Understanding Natural Language

Understanding Natural Language – Winograd 1972

Describes the Blockworld system.  Argues for many features of modern linguistic theory including phrase and feature based syntax, a semantics based on relations, properties, events and objects.  Introduces language understanding as the task of translating between a string representation of a language and a conceptual representation suitable for inference and reasoning.  Recognizes the interdependence between words, their immediate constituents, local discourse context, overall discourse context and background world knowledge.  Combines the tasks of parsing, interpreting and reasoning based on context simultaneously.  Language is used to convey meaning for a purpose and we need systems that recognize this fact and incorporate all the sources of information we use to accomplish this task.

Web-Scale Distributional Similarity and Entity Set Expansion

Web-Scale Distributional Similarity and Entity Set Expansion – Patrick Pantel, Eric Crestan, Arkady Borkovsky, Ana-Maria Popescu and Vishnu Vyas. 2009

This paper implements web scale word similarity metrics and uses this to test performance on a set expansion task.  The authors implement a distributed algorithm to compute cosine similarity between context vectors for 500 million terms found in a 200 billion word web dump.  Context vectors consisted of pmi between the word and the chunk immediately to the left or to the right although the details of the features are unclear.  Using 200 quad core hadoop instances the entire similarity matrix was computed in 5 hours.  The authors took advantage of the sparsity of the matrices to build an inverted index.  They then decomposed the similarity computation into 3 parts that involved only features in one word, only features in the other word and nonzero features for both words.  The inverted index allowed practical computation of the score part relying on both words while the other score parts that relied on individual words could be cashed.

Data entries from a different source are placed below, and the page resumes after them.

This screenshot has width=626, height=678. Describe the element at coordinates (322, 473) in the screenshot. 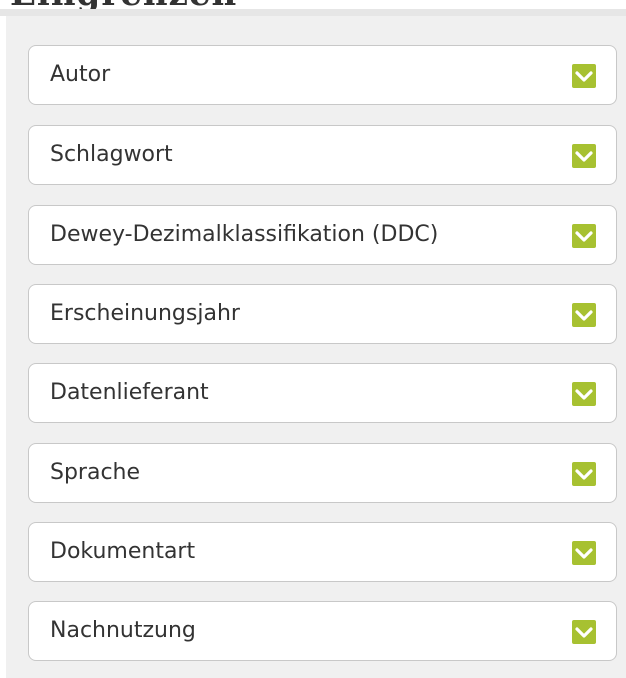

I see `facet-sprache: Sprache` at that location.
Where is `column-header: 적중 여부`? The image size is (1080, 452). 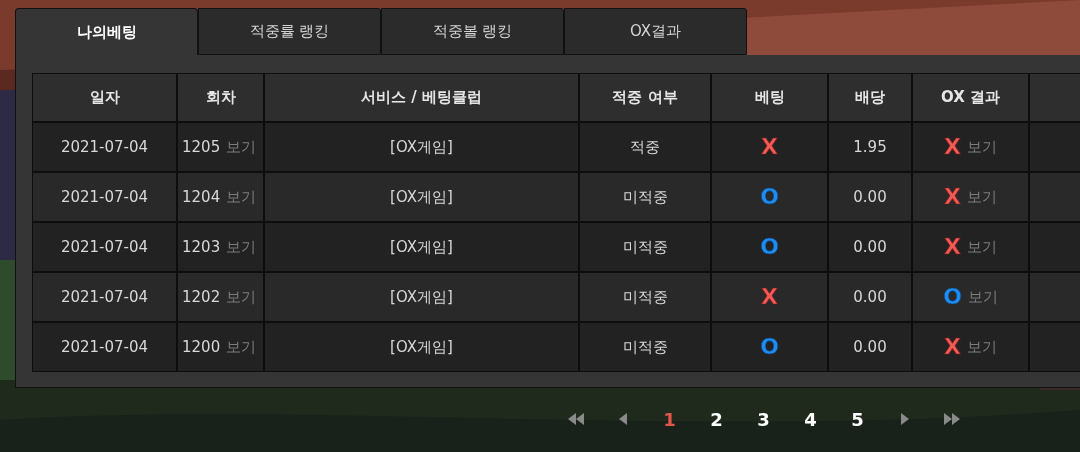 column-header: 적중 여부 is located at coordinates (645, 98).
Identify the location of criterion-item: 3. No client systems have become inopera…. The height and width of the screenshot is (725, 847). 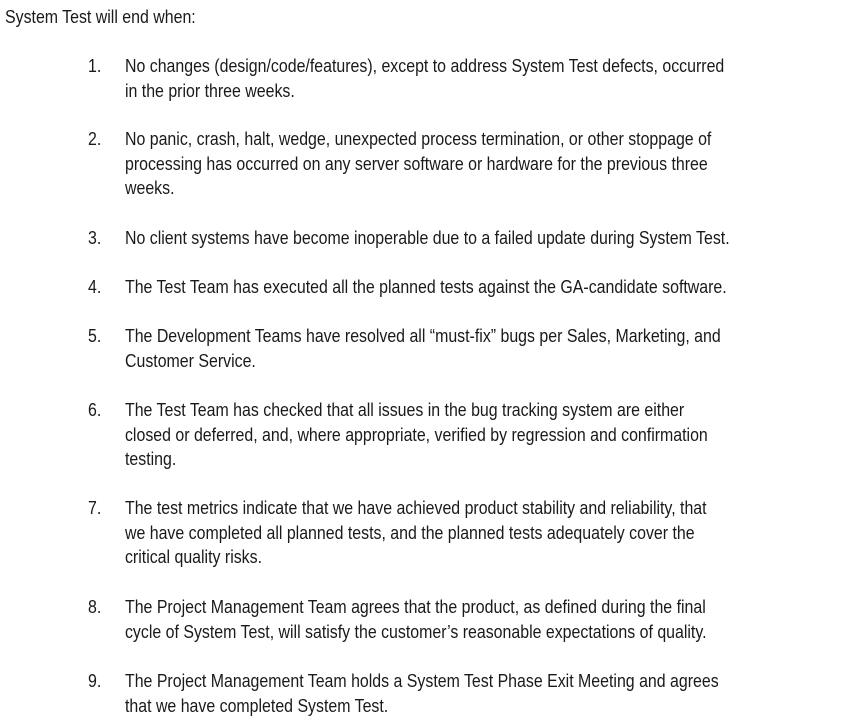
(454, 238).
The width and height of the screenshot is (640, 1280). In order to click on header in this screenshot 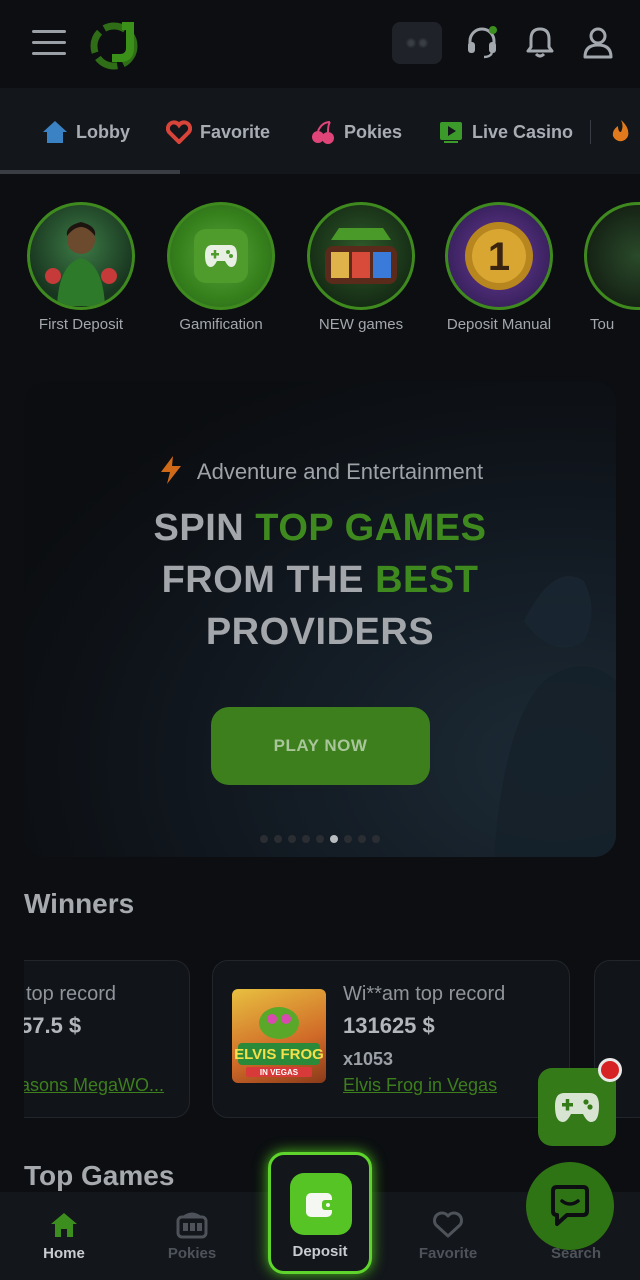, I will do `click(320, 44)`.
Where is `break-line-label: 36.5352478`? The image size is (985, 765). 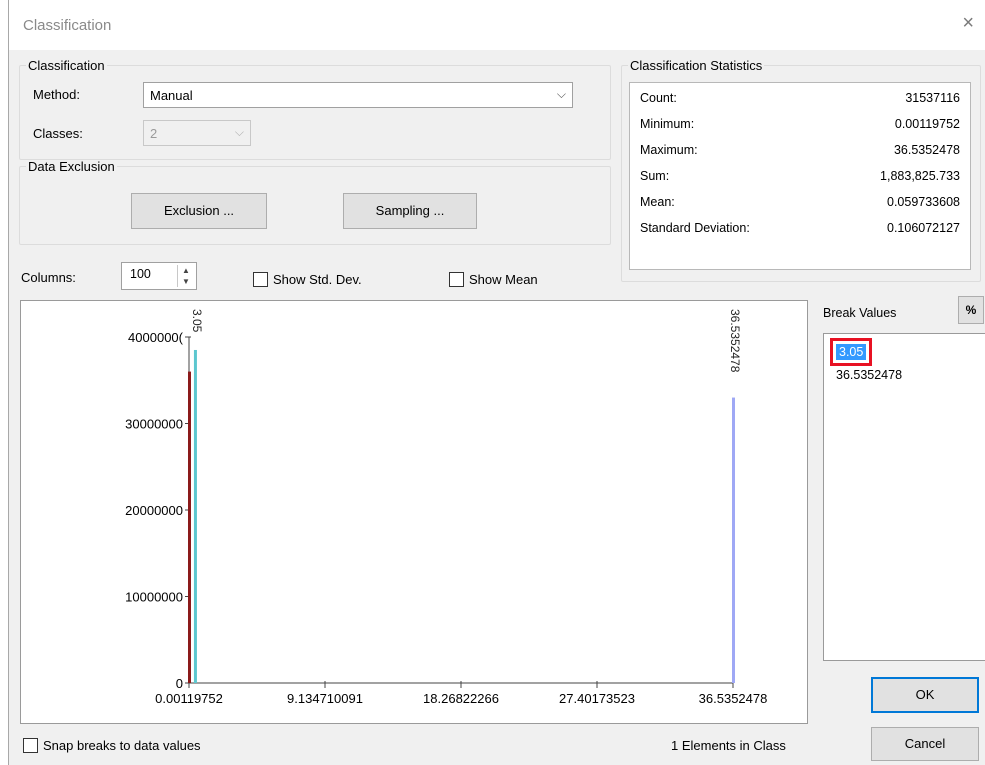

Entity Extraction via Ensemble Semantics

Entity Extraction via Ensemble Semantics – Pennacchiotti & Patel (2009)

This paper proposes a new framework for information extraction called Ensemble Semantics.  The Authors describe a Knowledge Extraction framework which collects information from multiple knowledge sources.  They then use multiple knowledge extractors and feature extractors to extract candidate relations and features of relation reliability.  They then rank candidate relations producing the final knowledge relations.  The particular system drew on web query logs, web corpus data (600 million docs), structured web data (web tables) and Wikipedia features.  They demonstrate combining multiple knowledge extractors (distributional and pattern based) along with features from all knowledge sources significantly improve MAP for the categories of musicians, actors and athletes.  Wikipedia features alone significantly improved performance over the baseline system.  Including web querry logs and web corpus data further improved performance and subsumed the benefits of using Wikipedia features.  The confidence of the knowledge extractors were the most important features.  Features extracted from web data were also very important.  This data was drawn from query logs, structured table data, and free form web data.  Features determining the well formed nature of the Term, popularity of the term and common co occurrence terms were all very useful. The weighting of features varied based on knowledge source illustrating a key advantage of the Esemble Semantics framework.  Combining different knowledge sources and using different features to integrate them significantly improves knowledge extraction performance.